(Page text Opens)
Intended Use for the Kits
The ChargeSwitch gDNA Buccal Cell Kits are designed to allow isolation of the following amounts of genomic DNA from human buccal cell swabs or pelleted cells from a mouthwash. Samples can be stored for up to 2 weeks at 4°C before processing without a noticeable loss in DNA yield or quality. The purified genomic DNA is suitable for use in downstream applications such as PCR.
Important: The DNA yield varies and is dependent on several factors including the technique of the person taking the swab, whether the donor is a high or low shedder, and the type of swab used.
Advantages
Use of the ChargeSwitch gDNA Buccal Cell Kits to isolate genomic DNA provides the following advantages:
System Specifications
Starting Material: | Human buccal swabs |
Elution Volume: | 150 µl |
DNA Yield: | 1-3 ng/µl in 150 µl (Normalized Buccal Cell Kit) or up to 6µg (Buccal Cell Kit) |
DNA Size: | Varies (depends on quality of starting material) |
The ChargeSwitch Technology
The ChargeSwitch Technology (CST) is a novel magnetic bead-based technology that provides a switchable surface charge dependent on the pH of the surrounding buffer to facilitate nucleic acid purification. In low pH conditions, the CST beads have a positive charge that binds the negatively charged nucleic acid backbone (see figure below). Proteins and other contaminants are not bound and are simply washed away in an aqueous wash buffer. To elute nucleic acids, the charge on the surface of the bead is neutralized by raising the pH to 8.5 using a low salt elution buffer (see figure below). Purified DNA elutes instantly into this elution buffer, and is ready for use in downstream applications.
ChargeSwitch Magnetic Bead Specifications
Bead Binding Capacity: | 5-10 µg genomic DNA per mg |
Bead Size: | < 1 µm |
Bead Concentration: | 25 mg/ml (Buccal Cell Kits only) 3.125 mg/ml (Normalized Buccal Cell Kits only) |
Storage Buffer: | 10 mM MES, pH 5.0, 10 mM NaCl, 0.1% Tween 20 |
Automated Liquid Handling
Use of the ChargeSwitch gDNA Buccal Cell Kits has been demonstrated on the Thermo Scientific Tecan Genesis robotic workstation to purify DNA in a fully automated system from large numbers of buccal cell swabs in a 96-well format. Other liquid handling robots are suitable provided that each is equipped with a gripper arm, a 96-well magnetic separator, and other additional hardware. This manual provides general guidelines and a protocol that may be used to develop a script for your robot. Genesis® is a registered trademark of Tecan AG Group.
Introduction
This section provides general information needed to use the ChargeSwitch gDNA Buccal Cell Kits (Cat. Nos. CS11020 or CS11021) to process individual samples. If you are using a liquid handling robot to process large numbers of samples, see General Information – Automated Sample Processing.
(Page text Closes)
(Data shown Opens)
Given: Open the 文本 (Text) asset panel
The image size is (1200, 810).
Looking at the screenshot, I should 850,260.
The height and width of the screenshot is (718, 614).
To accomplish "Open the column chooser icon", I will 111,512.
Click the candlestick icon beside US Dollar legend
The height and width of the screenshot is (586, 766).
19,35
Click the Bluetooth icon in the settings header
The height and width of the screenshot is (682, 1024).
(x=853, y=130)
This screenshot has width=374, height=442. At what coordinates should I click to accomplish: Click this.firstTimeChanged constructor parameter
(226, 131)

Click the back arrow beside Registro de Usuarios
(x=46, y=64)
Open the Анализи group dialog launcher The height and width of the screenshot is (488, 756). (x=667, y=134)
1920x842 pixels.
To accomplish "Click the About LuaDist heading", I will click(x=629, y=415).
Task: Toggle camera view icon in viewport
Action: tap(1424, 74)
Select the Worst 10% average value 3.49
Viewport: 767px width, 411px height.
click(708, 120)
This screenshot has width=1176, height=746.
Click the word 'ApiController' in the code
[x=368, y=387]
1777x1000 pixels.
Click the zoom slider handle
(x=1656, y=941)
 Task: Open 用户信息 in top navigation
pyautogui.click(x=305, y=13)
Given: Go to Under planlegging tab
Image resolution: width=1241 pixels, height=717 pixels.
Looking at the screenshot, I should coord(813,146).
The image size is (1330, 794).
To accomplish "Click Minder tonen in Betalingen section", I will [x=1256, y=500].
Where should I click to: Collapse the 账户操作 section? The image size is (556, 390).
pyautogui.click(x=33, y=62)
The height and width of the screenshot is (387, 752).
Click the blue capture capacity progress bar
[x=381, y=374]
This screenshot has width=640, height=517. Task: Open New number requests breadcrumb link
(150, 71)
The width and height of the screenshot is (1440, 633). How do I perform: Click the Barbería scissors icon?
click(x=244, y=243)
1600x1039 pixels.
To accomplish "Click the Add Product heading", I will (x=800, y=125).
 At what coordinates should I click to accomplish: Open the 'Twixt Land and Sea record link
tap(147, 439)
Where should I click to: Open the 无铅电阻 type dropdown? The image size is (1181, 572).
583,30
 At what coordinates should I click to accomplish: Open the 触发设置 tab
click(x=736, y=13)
(Data shown Closes)
Set down the ChargeSwitch kit text word for word, from "ChargeSwitch Magnetic Bead" to "Tecan AG Group.".

Reply:
ChargeSwitch Magnetic Bead Specifications
Bead Binding Capacity: | 5-10 µg genomic DNA per mg |
Bead Size: | < 1 µm |
Bead Concentration: | 25 mg/ml (Buccal Cell Kits only) 3.125 mg/ml (Normalized Buccal Cell Kits only) |
Storage Buffer: | 10 mM MES, pH 5.0, 10 mM NaCl, 0.1% Tween 20 |
Automated Liquid Handling
Use of the ChargeSwitch gDNA Buccal Cell Kits has been demonstrated on the Thermo Scientific Tecan Genesis robotic workstation to purify DNA in a fully automated system from large numbers of buccal cell swabs in a 96-well format. Other liquid handling robots are suitable provided that each is equipped with a gripper arm, a 96-well magnetic separator, and other additional hardware. This manual provides general guidelines and a protocol that may be used to develop a script for your robot. Genesis® is a registered trademark of Tecan AG Group.